We also were invited to a wine and appetizers party sponsored by the campground management. This campground and its older sister on the eastern side of Tucson were built by an Irish immigrant who arrived in the US with empty pockets and built the two parks from scratch. He was late to his own party because he was out on the bulldozer repairing a broken electric line. That's the life of a campground owner. He's done so well here, a BBC crew came out to film him for a documentary about Irish immigrants who made good. As a family business it gives the place a different feel that the campgrounds run by corporations.
The campground is not very full yet, but every day a few refugees from the arctic cold up north trickle in. We were surprised to see a motor home virtually identical to ours arrive, also from Illinois. When we've stayed in Florida many of the campers understandably came from the Eastern seaboard. In Texas we felt like the entire middle west all the way up to Hudson's Bay in Canada had emptied out and driven to the Rio Grande Valley. But here we see license plates from almost everywhere. We're surprised that folks from Georgia, Vermont, and Ontario come all this way west when Florida is so much closer. Perhaps there are others like us who feel that the cultural opportunities from Tucson and the University of Arizona are worth the extra driving. And every time we look out the window there are those mountains. Spectacular!

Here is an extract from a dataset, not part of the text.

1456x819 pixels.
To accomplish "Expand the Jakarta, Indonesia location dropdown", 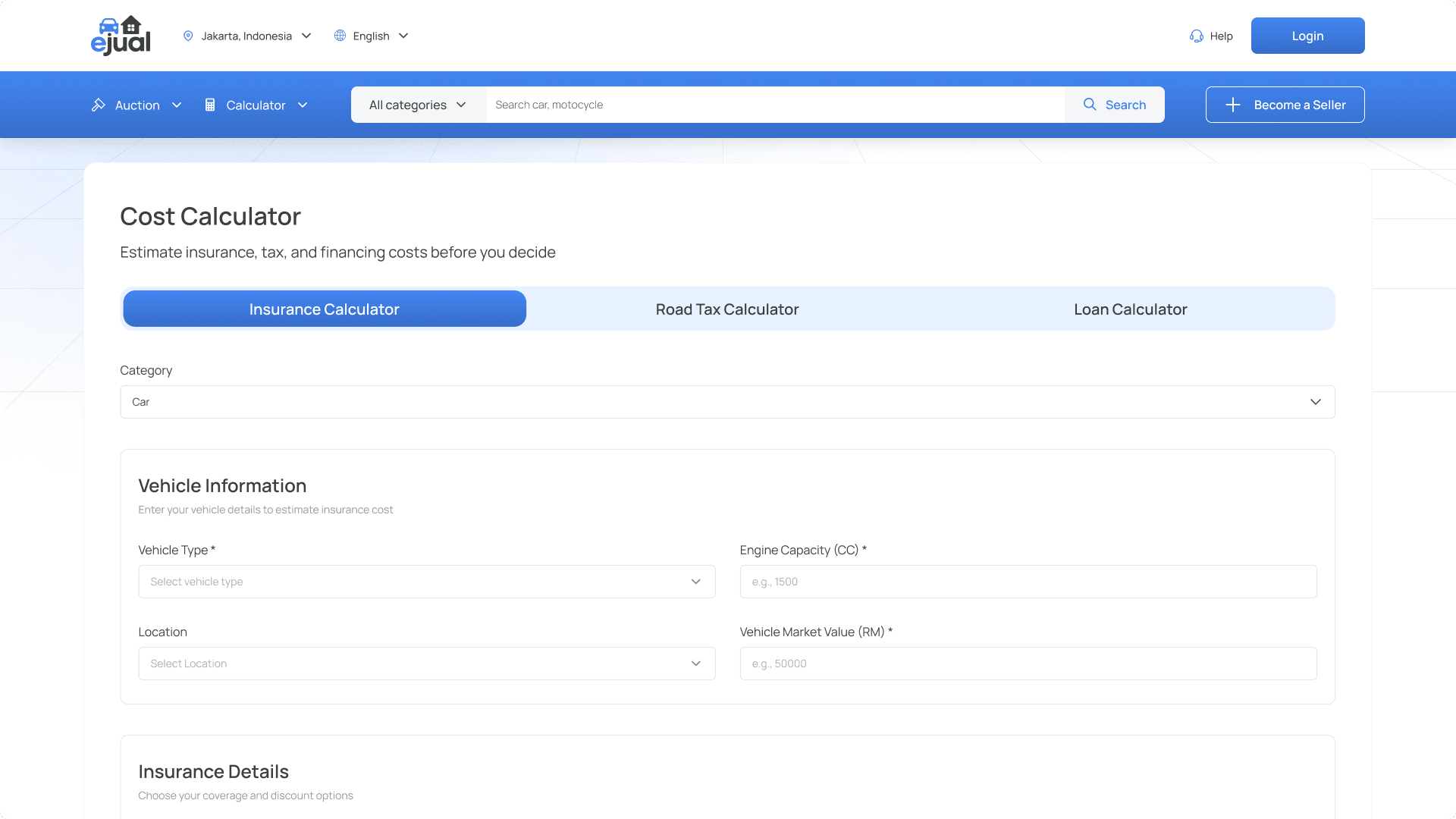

When we were in India it felt sort of decadent to buy a handmade rug for our RV, but now that it's unrolled here on the floor we really like it and how it adds a bit of our personality to the place. Motor homes always come so beautifully decorated, there's little opportunity to personalize. We're guessing that if we every get inside our twin parked nearby, it will look exactly like ours, but they won't have a beautiful rug from India.

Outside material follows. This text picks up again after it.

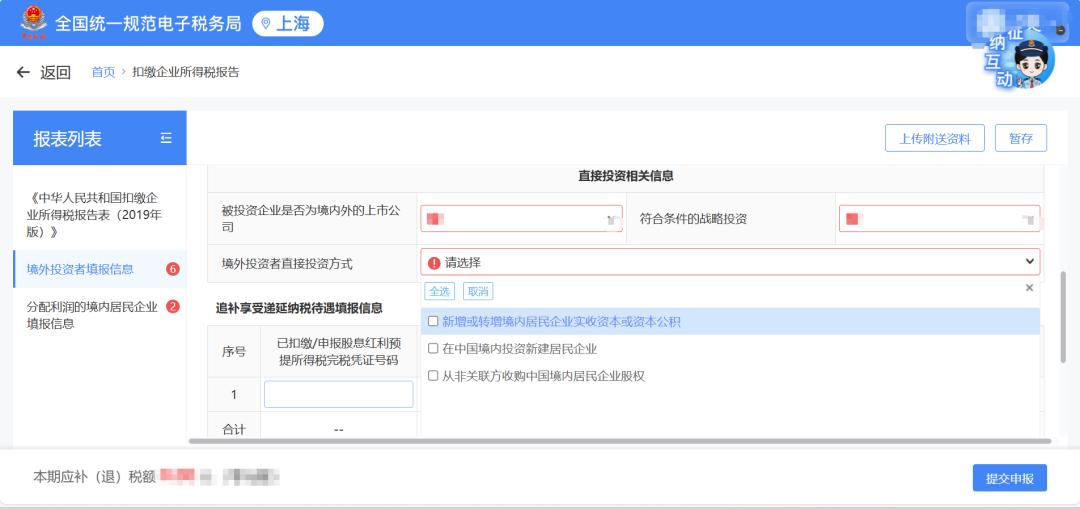Screen dimensions: 1080x509
Task: Click the back arrow icon
Action: point(23,72)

There are always home repairs to do when we take the motor home out on the road after a few months of sitting. We're delighted to report that the jacks are still working perfectly and we're sitting stable and flat on the desert floor. The washing machine is ready to be opened when the drying cycle is finished, so that stop in Elkhart last fall was worth it. But the cable that brings the local TV signal from the roof antenna to the TV's inside is so weather damaged, it no longer works. And the satellite dish transmits the subscription TV channels just fine, but won't connect to the internet. Ken has been on the phone with the tech, on the roof to inspect the equipment and spent hours on his laptop trying to make the software work. The internet here in the campground works just fine, but we won't be here forever. It's always something.